This document describes various aspects of Tamino's text retrieval
capabilities and how you, as an administrator, can customize the word
recognition process. This has implications for query expressions that use
full-text capabilities. In XQuery, this affects text retrieval functions such
as tf:containsText
or tf:createNearTextReference
; in
X-Query, it affects the contains
operator
~=
.
Note:
You can customize
word recognition only when using the default (white space-separated) tokenizer.
The tokenizer for Japanese cannot be customized.
The representation of characters stored in Tamino is based on the Unicode
standard. Unicode is more than a simple character code such as ASCII, ISO 646
or the ISO 8859 series, since it defines for each character not only its code
position, but also a number of other characteristics, such as character class,
bidirectionality, decomposability, etc. In Unicode, a character can also have a
mapping defined for lower case, upper case, and title case. For example, the
character LATIN CAPITAL U WITH DIAERESIS
, which is
"Ü", is treated as "ü" in
lower case, and can be decomposed into "u" and the
diaeresis sign.
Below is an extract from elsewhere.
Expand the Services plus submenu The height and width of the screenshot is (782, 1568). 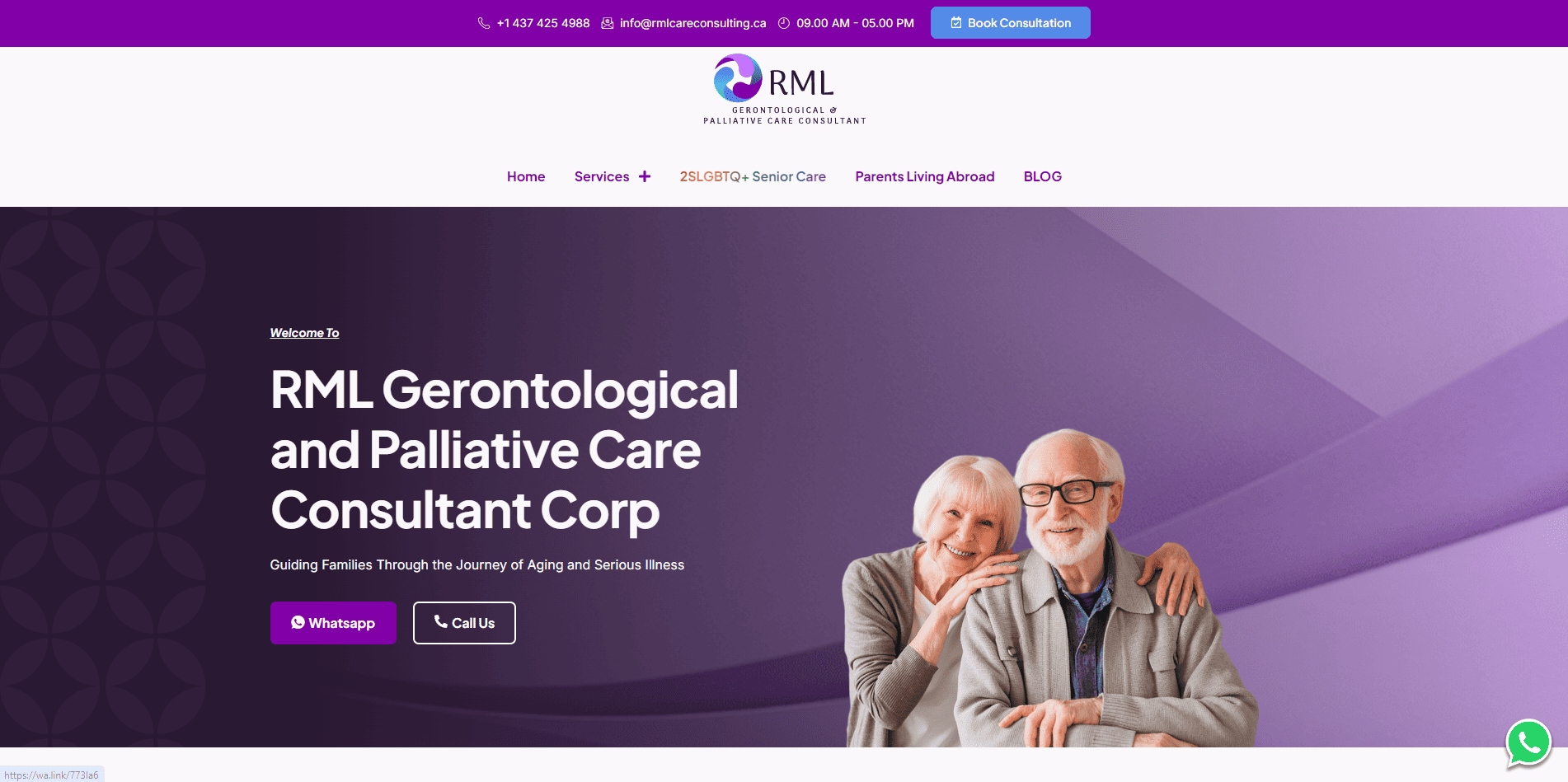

This, among other criteria, is used for determining character
equivalence, which is important for comparison operations.
A Tamino user might expect "Ü" in German data
to be treated as "ue", so that the query expression
/patient[name ~= "mueller"]
would return all name elements that
contain a word "Müller",
"Mueller" or "mueller",
but not "Muller". This behavior is not necessarily
desired by all users. Others might expect "Ü" to be
treated as its base character "U", so the query
above would yield a different result set. In Tamino, for each character a
replacement character is defined, which is used when performing text
retrieval using the contains
operator. You can
therefore model either of the aforementioned behaviors by changing the default
replacement character for each defined character.
The character class is another important piece of information in
the definition of a Unicode character. In Unicode, this is the "general
category" that determines whether a character is, for example, a
left-to-right character, a right-to-left character, a number, or punctuation
mark, to name only a few. In Tamino, the character class also controls word
separation. The XQuery functions tf:containsText
and friends as
well as the contains
operator ~=
in
X-Query operate on words and rely on the character class definition.
The following sections explain how the above is defined in Tamino, and how you can customize the default behavior.
The Unicode Character Database (UCD), as defined by the Unicode Consortium, is the basis for representing and handling characters in Tamino. The UCD is briefly introduced and its mapping onto Tamino's default character table is explained.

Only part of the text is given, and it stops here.